Con Avengers: Infinity War si fa sul serio. Sono passati esattamente 10 anni da quel lontano film che era il primo Iron Man con un redivivo e rischiosissimo Robert Downey Jr.
Dieci anni e una serie infinita di film e eroi: Thor, Hulk, Black Panther, I Guardiani della Galassia, Capitan America, Spider man, Doctor Strange…
Ora siamo giunti finalmente al capolinea, alla resa dei conti finale, allo scontro con il più malvagio, spietato e geniale villain dei cinecomics: Thanos.
Dalla nascita dell’universo, sei gemme elementari rappresentano i vari aspetti fondamentali del cosmo e chi riuscisse ad unirle tutte raggiungerebbe l’onnipotenza. Questo è in sostanza lo scopo del potente titano, con l’obiettivo di sterminare l’intero universo e farlo ripopolare per debellare la fame e la povertà.
Da un certo punto di vista Thanos è forse il cattivo più politico e con una sua idea (chiaramente del tutto sbagliata) per sconfiggere i mali del mondo: un genocidio imparziale, che non prevede distinzioni tra ricchi e poveri.
Gli Avengers e i Guardiani della Galassia dovranno cercare di fermarlo, ma come se non bastasse ci sono dalla parte nemica armate aliene e quattro letali “figli”, ognuno deciso a consegnargli le gemme dell’infinito.
I registi, i fratelli Russo firmano un film che ha tutto quello che finora era mancato agli altri Marvel movie: l’epica e lo spettacolo di scontri davvero impressionanti, con grande sfoggio di superpoteri.
Il villain interpretato da Josh Brolin attraverso la magia del performance capture era già apparso al termine del primo Avengers e brevemente in Guardiani della galassia. Ora entrerà finalmente in scena, prendendosi giustamente gran parte dei consensi positivi.
Thanos riesce a dimostrare una crudeltà ad alti livelli e una fragilità d’animo mai viste in un cattivo.

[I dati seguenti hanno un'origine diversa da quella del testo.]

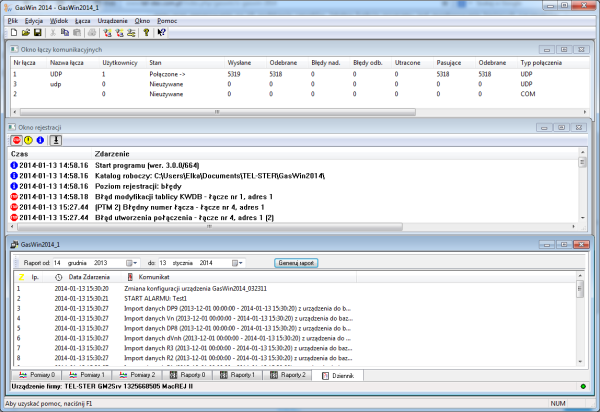The image size is (600, 412).
Task: Select UDP connection row number 1
Action: point(60,74)
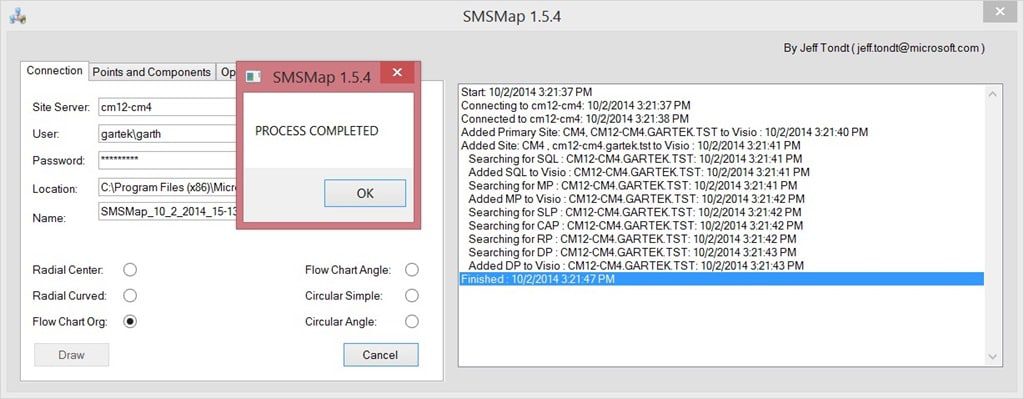Click the dialog's small window icon
1024x399 pixels.
pyautogui.click(x=253, y=77)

Nonostante il film possa essere più riuscito del previsto e forse il migliore della saga Marvel, esso arriva dopo altri titoli che vive di personaggi già definiti, ognuno con la propria storia, ma nonostante ciò ci stupisce riuscendo a farceli cogliere in una dimensione del tutto nuova (come la vera perdita) e rendendoceli umani e quindi anche degli sconfitti.